[[ Given records open ]]

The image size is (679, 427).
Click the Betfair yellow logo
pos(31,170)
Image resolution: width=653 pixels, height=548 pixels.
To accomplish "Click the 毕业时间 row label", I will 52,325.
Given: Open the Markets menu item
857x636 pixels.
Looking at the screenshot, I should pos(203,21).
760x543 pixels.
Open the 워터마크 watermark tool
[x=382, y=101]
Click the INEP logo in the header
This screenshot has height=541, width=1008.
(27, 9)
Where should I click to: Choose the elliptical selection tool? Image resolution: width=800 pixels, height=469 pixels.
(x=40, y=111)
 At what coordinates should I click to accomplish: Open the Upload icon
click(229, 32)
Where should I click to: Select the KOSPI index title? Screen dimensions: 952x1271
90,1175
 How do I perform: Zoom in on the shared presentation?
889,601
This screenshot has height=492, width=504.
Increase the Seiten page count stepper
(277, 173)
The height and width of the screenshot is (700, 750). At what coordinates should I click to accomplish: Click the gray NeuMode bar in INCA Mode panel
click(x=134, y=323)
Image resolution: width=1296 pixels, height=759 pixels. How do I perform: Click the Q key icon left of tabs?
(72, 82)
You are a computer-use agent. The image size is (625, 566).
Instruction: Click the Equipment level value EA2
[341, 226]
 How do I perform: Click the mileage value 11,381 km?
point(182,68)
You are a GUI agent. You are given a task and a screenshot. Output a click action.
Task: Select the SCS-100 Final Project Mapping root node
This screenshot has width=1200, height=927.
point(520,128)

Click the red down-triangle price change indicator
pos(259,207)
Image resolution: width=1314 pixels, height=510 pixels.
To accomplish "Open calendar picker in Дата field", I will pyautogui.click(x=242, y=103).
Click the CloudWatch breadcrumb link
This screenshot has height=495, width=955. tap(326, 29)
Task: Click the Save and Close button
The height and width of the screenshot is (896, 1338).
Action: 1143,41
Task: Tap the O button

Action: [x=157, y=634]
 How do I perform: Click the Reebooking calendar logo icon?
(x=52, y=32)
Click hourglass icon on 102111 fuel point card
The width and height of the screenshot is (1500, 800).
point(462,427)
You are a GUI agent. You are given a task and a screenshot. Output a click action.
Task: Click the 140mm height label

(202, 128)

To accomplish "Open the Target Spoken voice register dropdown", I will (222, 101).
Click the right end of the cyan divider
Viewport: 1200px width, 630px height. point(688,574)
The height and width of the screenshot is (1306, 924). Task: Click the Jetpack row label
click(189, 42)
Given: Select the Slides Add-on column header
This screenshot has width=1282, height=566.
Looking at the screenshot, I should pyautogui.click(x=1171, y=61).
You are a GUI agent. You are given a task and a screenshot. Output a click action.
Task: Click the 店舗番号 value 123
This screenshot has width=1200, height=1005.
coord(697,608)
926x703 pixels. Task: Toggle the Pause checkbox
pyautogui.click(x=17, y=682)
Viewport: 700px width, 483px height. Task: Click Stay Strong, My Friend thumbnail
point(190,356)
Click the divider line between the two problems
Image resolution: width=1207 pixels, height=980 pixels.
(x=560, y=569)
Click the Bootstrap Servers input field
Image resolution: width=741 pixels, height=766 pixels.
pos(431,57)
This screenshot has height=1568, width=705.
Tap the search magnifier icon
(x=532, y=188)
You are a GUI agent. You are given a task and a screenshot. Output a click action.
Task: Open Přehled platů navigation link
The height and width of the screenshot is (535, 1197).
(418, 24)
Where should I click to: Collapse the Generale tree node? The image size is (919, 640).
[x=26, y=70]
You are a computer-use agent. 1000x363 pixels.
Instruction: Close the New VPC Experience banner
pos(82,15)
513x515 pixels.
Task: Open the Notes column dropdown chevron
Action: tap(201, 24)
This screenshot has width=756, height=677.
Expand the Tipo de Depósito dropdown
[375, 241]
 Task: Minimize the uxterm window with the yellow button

[[ Given records closed ]]

** Exercise instructions **
Of all the entries above, retype exactly the lines from the line with "You are a computer-use agent. The" to the line with "Click hourglass icon", both included, and no others.

** Worked solution **
You are a computer-use agent. The image size is (625, 566).
Instruction: Click the Equipment level value EA2
[341, 226]
 How do I perform: Click the mileage value 11,381 km?
point(182,68)
You are a GUI agent. You are given a task and a screenshot. Output a click action.
Task: Select the SCS-100 Final Project Mapping root node
This screenshot has width=1200, height=927.
point(520,128)

Click the red down-triangle price change indicator
pos(259,207)
Image resolution: width=1314 pixels, height=510 pixels.
To accomplish "Open calendar picker in Дата field", I will pyautogui.click(x=242, y=103).
Click the CloudWatch breadcrumb link
This screenshot has height=495, width=955. tap(326, 29)
Task: Click the Save and Close button
The height and width of the screenshot is (896, 1338).
Action: 1143,41
Task: Tap the O button

Action: [x=157, y=634]
 How do I perform: Click the Reebooking calendar logo icon?
(x=52, y=32)
Click hourglass icon on 102111 fuel point card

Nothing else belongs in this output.